Ah, I was hoping you wouldn't ask that. The explanation (as assembled by the good folks who populate the BR Wagon Research Yahoo group) is that the number was part of a still-born system to categorise wagons according to their maximum service speed. The quickest way to explain this comes via the following appeared in LMR WON [Wagon Operating Notice] in September 1963 (information from Mike Hollick).

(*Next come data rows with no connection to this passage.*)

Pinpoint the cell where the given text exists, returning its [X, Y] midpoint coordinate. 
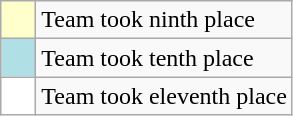
Team took ninth place [164, 20]
Team took tenth place [164, 58]
Team took eleventh place [164, 96]
Locate the cell with the specified text and output its [x, y] center coordinate. 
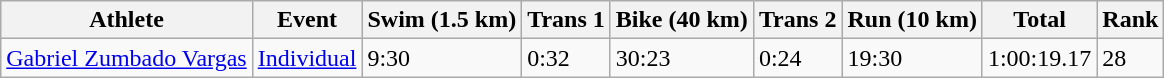
Trans 1 [566, 20]
9:30 [442, 58]
Athlete [126, 20]
19:30 [912, 58]
Trans 2 [798, 20]
Individual [307, 58]
Run (10 km) [912, 20]
Gabriel Zumbado Vargas [126, 58]
Event [307, 20]
Rank [1130, 20]
0:32 [566, 58]
Swim (1.5 km) [442, 20]
28 [1130, 58]
1:00:19.17 [1039, 58]
Bike (40 km) [682, 20]
0:24 [798, 58]
Total [1039, 20]
30:23 [682, 58]
Capture the cell that displays the provided text and extract its [x, y] central coordinate. 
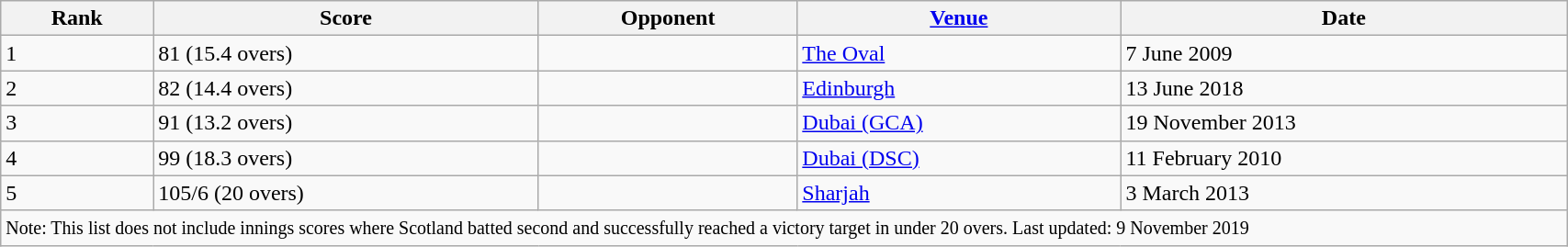
The Oval [959, 53]
99 (18.3 overs) [346, 158]
Score [346, 18]
11 February 2010 [1344, 158]
91 (13.2 overs) [346, 123]
5 [77, 193]
3 [77, 123]
19 November 2013 [1344, 123]
13 June 2018 [1344, 88]
1 [77, 53]
Date [1344, 18]
Edinburgh [959, 88]
82 (14.4 overs) [346, 88]
Venue [959, 18]
3 March 2013 [1344, 193]
Sharjah [959, 193]
4 [77, 158]
Dubai (DSC) [959, 158]
2 [77, 88]
Opponent [667, 18]
105/6 (20 overs) [346, 193]
Dubai (GCA) [959, 123]
7 June 2009 [1344, 53]
Rank [77, 18]
81 (15.4 overs) [346, 53]
From the cell containing the given text, extract its center point as [x, y] coordinate. 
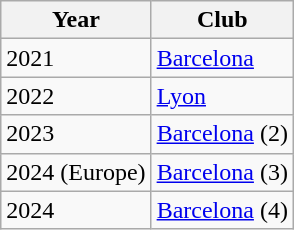
Barcelona (3) [222, 172]
2024 [76, 210]
Club [222, 20]
2023 [76, 134]
Barcelona [222, 58]
Year [76, 20]
Barcelona (2) [222, 134]
2024 (Europe) [76, 172]
2021 [76, 58]
Barcelona (4) [222, 210]
2022 [76, 96]
Lyon [222, 96]
Detect which cell encompasses the target text, then output its [X, Y] center coordinate. 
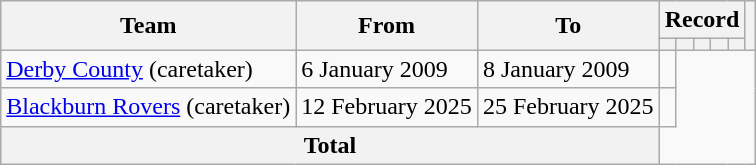
Team [148, 26]
6 January 2009 [387, 69]
From [387, 26]
25 February 2025 [568, 107]
Total [330, 145]
8 January 2009 [568, 69]
12 February 2025 [387, 107]
Record [702, 20]
Derby County (caretaker) [148, 69]
Blackburn Rovers (caretaker) [148, 107]
To [568, 26]
Output the (X, Y) coordinate of the center of the cell containing the given text.  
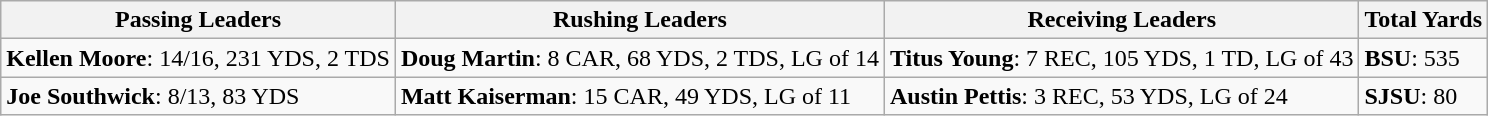
Titus Young: 7 REC, 105 YDS, 1 TD, LG of 43 (1121, 58)
Austin Pettis: 3 REC, 53 YDS, LG of 24 (1121, 96)
Total Yards (1424, 20)
Receiving Leaders (1121, 20)
Rushing Leaders (640, 20)
Matt Kaiserman: 15 CAR, 49 YDS, LG of 11 (640, 96)
Kellen Moore: 14/16, 231 YDS, 2 TDS (198, 58)
SJSU: 80 (1424, 96)
Joe Southwick: 8/13, 83 YDS (198, 96)
BSU: 535 (1424, 58)
Passing Leaders (198, 20)
Doug Martin: 8 CAR, 68 YDS, 2 TDS, LG of 14 (640, 58)
Scan for the cell matching the given text and deliver its [X, Y] coordinate at center. 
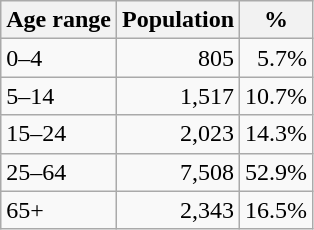
16.5% [276, 210]
65+ [59, 210]
7,508 [178, 172]
14.3% [276, 134]
1,517 [178, 96]
52.9% [276, 172]
5.7% [276, 58]
% [276, 20]
15–24 [59, 134]
25–64 [59, 172]
2,343 [178, 210]
Age range [59, 20]
2,023 [178, 134]
805 [178, 58]
10.7% [276, 96]
Population [178, 20]
5–14 [59, 96]
0–4 [59, 58]
Detect which cell encompasses the target text, then output its [X, Y] center coordinate. 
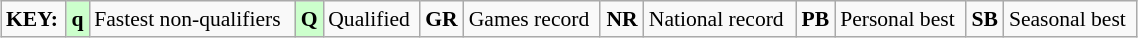
Fastest non-qualifiers [192, 19]
q [78, 19]
SB [985, 19]
NR [622, 19]
National record [720, 19]
Q [309, 19]
Qualified [371, 19]
Personal best [900, 19]
PB [816, 19]
KEY: [34, 19]
Games record [532, 19]
Seasonal best [1070, 19]
GR [442, 19]
Extract the (x, y) coordinate from the center of the cell holding the provided text.  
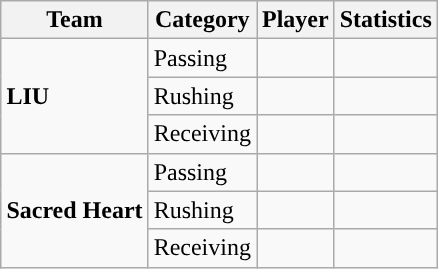
Sacred Heart (74, 210)
LIU (74, 96)
Category (202, 20)
Player (295, 20)
Statistics (386, 20)
Team (74, 20)
Scan for the cell matching the given text and deliver its (x, y) coordinate at center. 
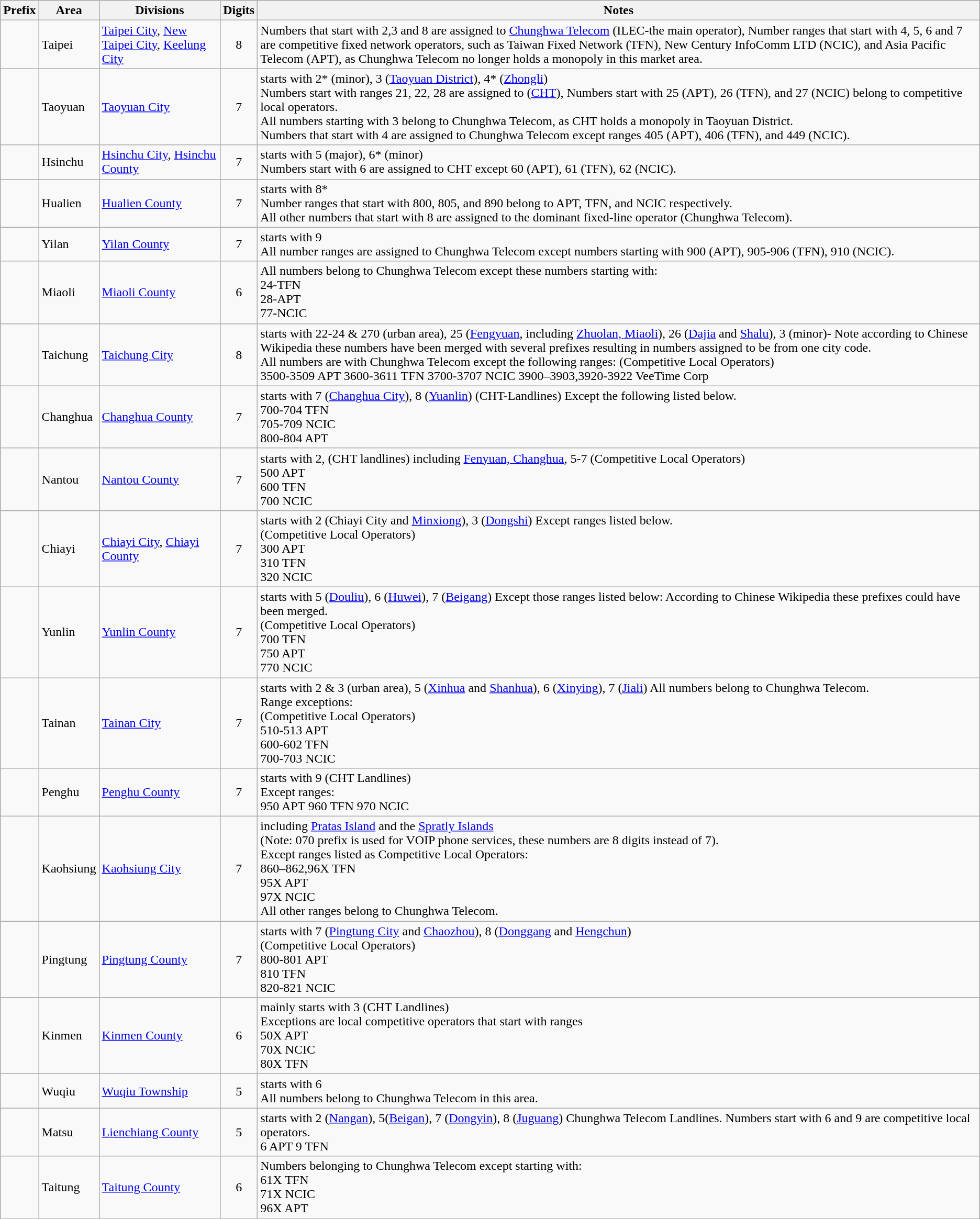
Notes (619, 10)
Penghu County (160, 793)
Changhua (69, 417)
Nantou (69, 480)
mainly starts with 3 (CHT Landlines)Exceptions are local competitive operators that start with ranges50X APT70X NCIC80X TFN (619, 1036)
Chiayi City, Chiayi County (160, 549)
starts with 9All number ranges are assigned to Chunghwa Telecom except numbers starting with 900 (APT), 905-906 (TFN), 910 (NCIC). (619, 244)
starts with 7 (Changhua City), 8 (Yuanlin) (CHT-Landlines) Except the following listed below.700-704 TFN705-709 NCIC800-804 APT (619, 417)
Prefix (20, 10)
starts with 5 (major), 6* (minor)Numbers start with 6 are assigned to CHT except 60 (APT), 61 (TFN), 62 (NCIC). (619, 162)
Area (69, 10)
starts with 7 (Pingtung City and Chaozhou), 8 (Donggang and Hengchun)(Competitive Local Operators)800-801 APT810 TFN820-821 NCIC (619, 960)
Taipei (69, 44)
Yunlin County (160, 632)
starts with 2 (Chiayi City and Minxiong), 3 (Dongshi) Except ranges listed below.(Competitive Local Operators)300 APT310 TFN320 NCIC (619, 549)
Taitung (69, 1187)
Changhua County (160, 417)
Pingtung (69, 960)
starts with 9 (CHT Landlines)Except ranges:950 APT 960 TFN 970 NCIC (619, 793)
Yilan County (160, 244)
Hsinchu City, Hsinchu County (160, 162)
Matsu (69, 1132)
Yilan (69, 244)
Tainan City (160, 722)
All numbers belong to Chunghwa Telecom except these numbers starting with:24-TFN28-APT77-NCIC (619, 292)
Kaohsiung (69, 869)
Taipei City, New Taipei City, Keelung City (160, 44)
Taitung County (160, 1187)
Yunlin (69, 632)
Penghu (69, 793)
Kinmen (69, 1036)
Chiayi (69, 549)
Hualien (69, 203)
Kinmen County (160, 1036)
Digits (239, 10)
Wuqiu Township (160, 1091)
Hsinchu (69, 162)
starts with 6All numbers belong to Chunghwa Telecom in this area. (619, 1091)
Wuqiu (69, 1091)
Tainan (69, 722)
Numbers belonging to Chunghwa Telecom except starting with:61X TFN71X NCIC96X APT (619, 1187)
Kaohsiung City (160, 869)
Pingtung County (160, 960)
Taichung (69, 355)
Lienchiang County (160, 1132)
Miaoli (69, 292)
Hualien County (160, 203)
starts with 2, (CHT landlines) including Fenyuan, Changhua, 5-7 (Competitive Local Operators)500 APT600 TFN700 NCIC (619, 480)
Taichung City (160, 355)
Taoyuan City (160, 107)
Divisions (160, 10)
Nantou County (160, 480)
Taoyuan (69, 107)
Miaoli County (160, 292)
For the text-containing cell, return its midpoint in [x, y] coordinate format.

I have highlighted the appropriate bit.

 

NOTICE TO STAFF.

 

Limited speed of all four-wheeled vehicles of 10 feet wheelbase or less, and reduced maximum speed of Class 4 trains.

Until further notice all four-wheeled vehicles with a wheelbase of 10 feet or less are subject,to a speed restriction of 50 m.p.h. ,

If it is necessary for any such vehicle to be conveyed on a Class 1, 2 or 3 train, the Guard must advise the Driver and instruct him not to exceed 50 m.p.h.

Class 4 or 4+ trains must not exceed 50 m.p.h. at any point unless indicated in the timetable by a "club" symbol, in which case a maximum speed of 55 m.p.h, (Class 4) or 60 m.p.h. (Class 4+) will be permissible. Should it be necessary for a train so indicated to

carry a four-wheeled vehicle with a wheelbase of 10 feet or less the Guard must instruct the Driver not to exceed 50 m.p.h.

Painting of Freight Stock and Non-bogie Coaching Stock.

 

It is the future intention that all freight stock and non-bogie coaching stock will be marked to Indicate the maximum speed at which it may run. It may have been observed that a number of vehicles have already appeared in service bearing a white numeral in a white lined square, and without the symbol "XP" where applicable.

Full instructions on this subject will be published in due course. In the meantime it should be noted that the Numerals "1" "2" or "3" are equivalent to "XP" marking.

(21-9-63)

 

The numbers seem to have been abandoned relatively early, but the white boxes were applied for years afterwards, well into the 1980s when it can only have become paintshop habit:

 

http://paulbartlett.zenfolio.com/oyster/h10551809#h10551809

 

Adam

 

PS - there was a later instruction which shows that paintshops had been rather confused by all this: the amendment was to use the box to put the 'XP' in if appropriate.